= ACTIONS TO TAKE =
[a] Answer these questions about the blog post, one line each, marking your answers (i), (ii), (iii) to match:
(i) How many walks on the golf course did the writer take Brian on?
(ii) What food was being eaten at French when the woman from the show came up?
(iii) Where is the company Christmas do being held?
[b] Write out the part of the blog post that opens with the words "Wednesday, December 02, 2009" and closes with "a boozy lunch.", substituting "Rex" for "Brian".

= PAGE TEXT =
------------------------------------------------------------
Wednesday, December 02, 2009
funky christmas parties
I miss Brian already. What a well behaved donkey of a dog – took him for three walks on the golf course, and he very considerately did a pooh in the rough.
Even took him out to the Design Quarter for a boozy lunch.
Ordered him a stuffed lobster pillow off the Internet.
I’m getting this to dognapping my godchild.
Went to French last night and walked into an AIDS Day expose. They bought in a charity theatrical company to do a dramatization. Which I have to say, was very very good. Only because it shocked the le crap out of everyone.
There we were eating camembert on water biscuits and having an obligatory glass of wine, when the woman of the show marched up to us in the crowd and demanded ‘Do you know that alcohol is the root of this disease?’
(And then went to explain that so many AIDS summits are sponsored by booze and hot women like Angelina Jolie – which gets people all horny, so they all fuck afterwards.)
Poignant. Wear a condom people. Double glove if you have to.
It’s our company Christmas do today. And we’re going to a spa. Instead of a potentially liberal booze tab involving kamakazi’s and tequilas like last year – we’re putting the budget towards head massages, reflexology and facials. Free champagne included.
Massage my head and make me look like a monkey lady. Do your best.
And I get to walk around in a fluffy robe and slippers all day.
Quite funny – and a good effort: one of my mates woke up to find that someone had stuck penises all over her car. If its her mates – good job. If it’s her neighbours – you fly your freak flag, guy.
------------------------------------------------------------
= DATA FOR REVIEW =
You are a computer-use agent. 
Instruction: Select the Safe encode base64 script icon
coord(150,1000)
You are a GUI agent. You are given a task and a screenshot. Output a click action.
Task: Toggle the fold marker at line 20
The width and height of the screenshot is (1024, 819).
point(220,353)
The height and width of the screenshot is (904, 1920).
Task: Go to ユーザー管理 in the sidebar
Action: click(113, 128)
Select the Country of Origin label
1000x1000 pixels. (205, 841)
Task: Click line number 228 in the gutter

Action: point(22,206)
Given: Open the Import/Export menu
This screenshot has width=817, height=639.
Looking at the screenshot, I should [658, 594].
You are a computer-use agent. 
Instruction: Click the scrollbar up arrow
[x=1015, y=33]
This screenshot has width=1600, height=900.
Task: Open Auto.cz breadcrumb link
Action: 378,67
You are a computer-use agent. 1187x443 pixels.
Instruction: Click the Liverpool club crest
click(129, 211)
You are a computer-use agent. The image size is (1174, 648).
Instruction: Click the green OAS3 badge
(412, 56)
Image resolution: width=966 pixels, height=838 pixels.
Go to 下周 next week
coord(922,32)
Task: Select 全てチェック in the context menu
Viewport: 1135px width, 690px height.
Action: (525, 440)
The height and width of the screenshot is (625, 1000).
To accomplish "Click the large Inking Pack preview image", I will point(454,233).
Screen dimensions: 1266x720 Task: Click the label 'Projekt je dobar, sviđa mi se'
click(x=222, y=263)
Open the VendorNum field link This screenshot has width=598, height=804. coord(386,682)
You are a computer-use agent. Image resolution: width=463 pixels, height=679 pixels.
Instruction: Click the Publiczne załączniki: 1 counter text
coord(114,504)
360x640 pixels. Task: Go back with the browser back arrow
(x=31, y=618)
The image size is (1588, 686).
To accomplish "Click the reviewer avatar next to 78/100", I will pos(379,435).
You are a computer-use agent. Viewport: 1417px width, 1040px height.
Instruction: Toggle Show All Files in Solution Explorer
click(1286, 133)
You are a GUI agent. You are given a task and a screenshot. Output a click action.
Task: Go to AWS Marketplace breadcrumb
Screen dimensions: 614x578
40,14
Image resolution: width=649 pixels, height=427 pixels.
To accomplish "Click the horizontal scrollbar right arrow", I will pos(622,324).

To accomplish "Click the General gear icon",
------------------------------------------------------------
= SOLUTIONS TO THE PROBLEMS =
[a]
(i) Three.
(ii) Camembert on water biscuits.
(iii) At a spa.

[b]
Wednesday, December 02, 2009
funky christmas parties
I miss Rex already. What a well behaved donkey of a dog – took him for three walks on the golf course, and he very considerately did a pooh in the rough.
Even took him out to the Design Quarter for a boozy lunch.